Exercise inputs:
───
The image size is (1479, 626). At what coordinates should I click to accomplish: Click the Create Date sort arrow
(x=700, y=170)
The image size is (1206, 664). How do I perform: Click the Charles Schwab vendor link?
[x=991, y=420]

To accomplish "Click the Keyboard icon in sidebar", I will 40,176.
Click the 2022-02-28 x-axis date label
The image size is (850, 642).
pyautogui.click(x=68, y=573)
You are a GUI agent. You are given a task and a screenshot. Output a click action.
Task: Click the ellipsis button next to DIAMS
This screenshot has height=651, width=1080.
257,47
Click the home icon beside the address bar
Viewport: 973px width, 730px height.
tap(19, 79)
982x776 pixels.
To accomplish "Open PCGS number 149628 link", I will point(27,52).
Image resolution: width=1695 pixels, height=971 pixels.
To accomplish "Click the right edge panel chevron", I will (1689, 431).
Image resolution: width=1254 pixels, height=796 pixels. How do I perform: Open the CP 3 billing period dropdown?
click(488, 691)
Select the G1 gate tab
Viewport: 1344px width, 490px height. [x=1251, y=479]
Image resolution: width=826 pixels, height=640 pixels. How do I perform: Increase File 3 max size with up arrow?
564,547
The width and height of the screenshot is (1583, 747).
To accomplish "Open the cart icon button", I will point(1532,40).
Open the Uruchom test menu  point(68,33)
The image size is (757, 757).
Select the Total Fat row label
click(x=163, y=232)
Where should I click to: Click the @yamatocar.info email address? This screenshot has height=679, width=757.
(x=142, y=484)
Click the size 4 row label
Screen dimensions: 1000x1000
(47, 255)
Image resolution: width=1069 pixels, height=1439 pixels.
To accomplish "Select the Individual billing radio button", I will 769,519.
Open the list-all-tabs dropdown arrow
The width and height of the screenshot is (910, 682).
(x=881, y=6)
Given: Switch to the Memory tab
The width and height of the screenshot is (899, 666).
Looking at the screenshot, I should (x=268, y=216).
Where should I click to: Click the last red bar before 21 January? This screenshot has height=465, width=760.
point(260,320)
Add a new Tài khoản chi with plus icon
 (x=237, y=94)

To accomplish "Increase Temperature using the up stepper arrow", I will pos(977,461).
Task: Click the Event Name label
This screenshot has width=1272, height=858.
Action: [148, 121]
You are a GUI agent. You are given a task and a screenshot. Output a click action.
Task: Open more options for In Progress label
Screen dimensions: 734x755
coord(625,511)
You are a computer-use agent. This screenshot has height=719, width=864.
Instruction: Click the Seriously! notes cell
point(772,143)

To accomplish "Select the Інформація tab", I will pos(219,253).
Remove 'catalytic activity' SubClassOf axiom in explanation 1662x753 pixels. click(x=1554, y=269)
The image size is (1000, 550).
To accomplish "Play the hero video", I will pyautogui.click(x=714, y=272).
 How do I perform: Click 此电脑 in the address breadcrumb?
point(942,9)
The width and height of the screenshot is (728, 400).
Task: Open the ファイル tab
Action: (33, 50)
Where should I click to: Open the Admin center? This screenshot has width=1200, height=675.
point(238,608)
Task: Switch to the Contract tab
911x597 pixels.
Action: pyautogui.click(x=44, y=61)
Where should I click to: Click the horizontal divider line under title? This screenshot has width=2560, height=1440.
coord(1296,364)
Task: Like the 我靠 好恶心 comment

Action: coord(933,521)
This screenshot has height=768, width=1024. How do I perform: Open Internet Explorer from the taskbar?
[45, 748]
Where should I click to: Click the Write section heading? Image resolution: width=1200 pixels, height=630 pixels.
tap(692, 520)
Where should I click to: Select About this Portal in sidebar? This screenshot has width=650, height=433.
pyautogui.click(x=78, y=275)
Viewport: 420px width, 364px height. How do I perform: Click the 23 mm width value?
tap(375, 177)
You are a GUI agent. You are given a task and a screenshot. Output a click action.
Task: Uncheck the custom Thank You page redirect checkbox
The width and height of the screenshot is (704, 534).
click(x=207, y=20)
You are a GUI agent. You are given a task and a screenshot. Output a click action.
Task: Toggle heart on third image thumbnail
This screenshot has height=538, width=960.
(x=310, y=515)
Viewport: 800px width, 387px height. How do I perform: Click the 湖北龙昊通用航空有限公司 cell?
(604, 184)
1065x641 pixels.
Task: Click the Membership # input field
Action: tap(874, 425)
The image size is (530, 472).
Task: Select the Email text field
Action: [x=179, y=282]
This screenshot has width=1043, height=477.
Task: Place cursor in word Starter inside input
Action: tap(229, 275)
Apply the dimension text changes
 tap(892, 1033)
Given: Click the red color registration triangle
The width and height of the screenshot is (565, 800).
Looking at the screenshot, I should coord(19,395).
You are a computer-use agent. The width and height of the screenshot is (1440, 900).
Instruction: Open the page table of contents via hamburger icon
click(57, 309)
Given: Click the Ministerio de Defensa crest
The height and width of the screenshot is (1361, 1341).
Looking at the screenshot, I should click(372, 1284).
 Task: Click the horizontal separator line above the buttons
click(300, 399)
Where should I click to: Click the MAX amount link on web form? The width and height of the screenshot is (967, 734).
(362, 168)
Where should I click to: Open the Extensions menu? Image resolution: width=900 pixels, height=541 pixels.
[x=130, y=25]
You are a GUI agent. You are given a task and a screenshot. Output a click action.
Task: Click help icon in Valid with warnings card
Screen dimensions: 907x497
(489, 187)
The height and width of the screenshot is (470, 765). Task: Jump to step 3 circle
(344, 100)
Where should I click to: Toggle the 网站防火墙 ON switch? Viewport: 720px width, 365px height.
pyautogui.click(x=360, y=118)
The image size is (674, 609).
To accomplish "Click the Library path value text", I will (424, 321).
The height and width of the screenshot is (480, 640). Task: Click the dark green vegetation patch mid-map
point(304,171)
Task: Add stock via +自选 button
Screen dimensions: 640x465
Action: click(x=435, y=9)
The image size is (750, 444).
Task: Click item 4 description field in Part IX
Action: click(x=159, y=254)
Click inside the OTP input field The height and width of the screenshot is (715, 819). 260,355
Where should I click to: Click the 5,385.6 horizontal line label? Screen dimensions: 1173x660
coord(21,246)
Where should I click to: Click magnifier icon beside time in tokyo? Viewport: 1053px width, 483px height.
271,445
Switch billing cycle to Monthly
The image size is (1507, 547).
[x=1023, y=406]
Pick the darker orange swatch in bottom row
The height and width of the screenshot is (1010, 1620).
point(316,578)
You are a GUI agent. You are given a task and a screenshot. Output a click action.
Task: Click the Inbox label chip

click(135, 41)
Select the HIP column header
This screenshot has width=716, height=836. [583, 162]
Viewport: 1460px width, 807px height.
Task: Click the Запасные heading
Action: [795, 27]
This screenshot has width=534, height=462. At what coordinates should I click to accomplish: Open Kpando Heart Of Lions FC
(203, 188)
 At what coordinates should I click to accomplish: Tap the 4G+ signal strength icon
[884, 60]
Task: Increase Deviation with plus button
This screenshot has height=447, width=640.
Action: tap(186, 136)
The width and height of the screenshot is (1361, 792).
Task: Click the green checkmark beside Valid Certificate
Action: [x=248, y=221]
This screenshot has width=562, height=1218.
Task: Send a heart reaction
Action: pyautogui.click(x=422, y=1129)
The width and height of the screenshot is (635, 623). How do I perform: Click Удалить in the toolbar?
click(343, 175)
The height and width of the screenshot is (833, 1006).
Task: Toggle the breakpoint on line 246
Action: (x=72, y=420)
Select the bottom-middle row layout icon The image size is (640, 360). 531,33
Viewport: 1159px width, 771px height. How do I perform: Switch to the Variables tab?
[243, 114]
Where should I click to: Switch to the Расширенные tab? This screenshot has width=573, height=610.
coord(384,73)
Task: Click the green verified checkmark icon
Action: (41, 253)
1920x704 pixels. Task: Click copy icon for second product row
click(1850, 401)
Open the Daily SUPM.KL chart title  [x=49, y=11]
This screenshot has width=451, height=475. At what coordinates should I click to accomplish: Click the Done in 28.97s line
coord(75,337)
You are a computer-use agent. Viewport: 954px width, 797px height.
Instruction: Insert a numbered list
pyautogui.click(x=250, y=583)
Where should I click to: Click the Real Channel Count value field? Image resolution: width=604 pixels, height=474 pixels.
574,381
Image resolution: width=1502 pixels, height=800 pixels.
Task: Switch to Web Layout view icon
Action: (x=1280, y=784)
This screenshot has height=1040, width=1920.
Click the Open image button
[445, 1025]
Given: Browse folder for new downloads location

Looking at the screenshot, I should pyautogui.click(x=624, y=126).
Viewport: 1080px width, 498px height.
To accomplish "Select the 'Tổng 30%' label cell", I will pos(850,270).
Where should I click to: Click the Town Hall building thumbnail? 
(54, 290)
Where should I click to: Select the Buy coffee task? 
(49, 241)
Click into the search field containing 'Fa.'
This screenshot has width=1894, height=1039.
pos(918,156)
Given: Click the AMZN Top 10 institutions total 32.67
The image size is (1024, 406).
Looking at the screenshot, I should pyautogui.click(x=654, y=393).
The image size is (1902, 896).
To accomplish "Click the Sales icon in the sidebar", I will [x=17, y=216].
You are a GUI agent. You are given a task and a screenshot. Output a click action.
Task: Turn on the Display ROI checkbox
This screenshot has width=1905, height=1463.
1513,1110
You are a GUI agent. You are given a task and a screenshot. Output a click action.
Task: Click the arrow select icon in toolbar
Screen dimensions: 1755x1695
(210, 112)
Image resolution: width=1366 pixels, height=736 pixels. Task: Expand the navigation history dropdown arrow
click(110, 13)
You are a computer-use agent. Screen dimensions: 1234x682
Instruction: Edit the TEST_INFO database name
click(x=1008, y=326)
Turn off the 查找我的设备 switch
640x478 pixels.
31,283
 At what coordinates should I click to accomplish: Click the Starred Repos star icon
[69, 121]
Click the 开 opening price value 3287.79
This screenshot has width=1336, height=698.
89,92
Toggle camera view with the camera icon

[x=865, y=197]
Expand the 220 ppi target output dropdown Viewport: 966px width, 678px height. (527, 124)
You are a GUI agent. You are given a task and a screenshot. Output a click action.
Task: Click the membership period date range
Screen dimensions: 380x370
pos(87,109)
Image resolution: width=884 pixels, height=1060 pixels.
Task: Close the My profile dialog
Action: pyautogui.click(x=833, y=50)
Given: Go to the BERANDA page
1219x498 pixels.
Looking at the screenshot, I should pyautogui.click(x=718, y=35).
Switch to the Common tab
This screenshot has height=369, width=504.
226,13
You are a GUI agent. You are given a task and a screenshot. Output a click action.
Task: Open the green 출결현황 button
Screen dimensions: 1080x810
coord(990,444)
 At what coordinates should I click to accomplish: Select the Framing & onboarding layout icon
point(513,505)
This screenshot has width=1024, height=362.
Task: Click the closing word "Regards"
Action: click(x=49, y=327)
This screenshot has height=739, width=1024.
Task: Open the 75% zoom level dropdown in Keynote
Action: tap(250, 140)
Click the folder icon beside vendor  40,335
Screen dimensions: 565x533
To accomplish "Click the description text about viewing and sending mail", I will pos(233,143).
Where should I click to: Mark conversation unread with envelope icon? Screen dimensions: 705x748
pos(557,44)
───
Aim of the task:
Go through the listing and copy each line with the string "bottom".

Exercise output:
Pick the darker orange swatch in bottom row
Select the bottom-middle row layout icon The image size is (640, 360). 531,33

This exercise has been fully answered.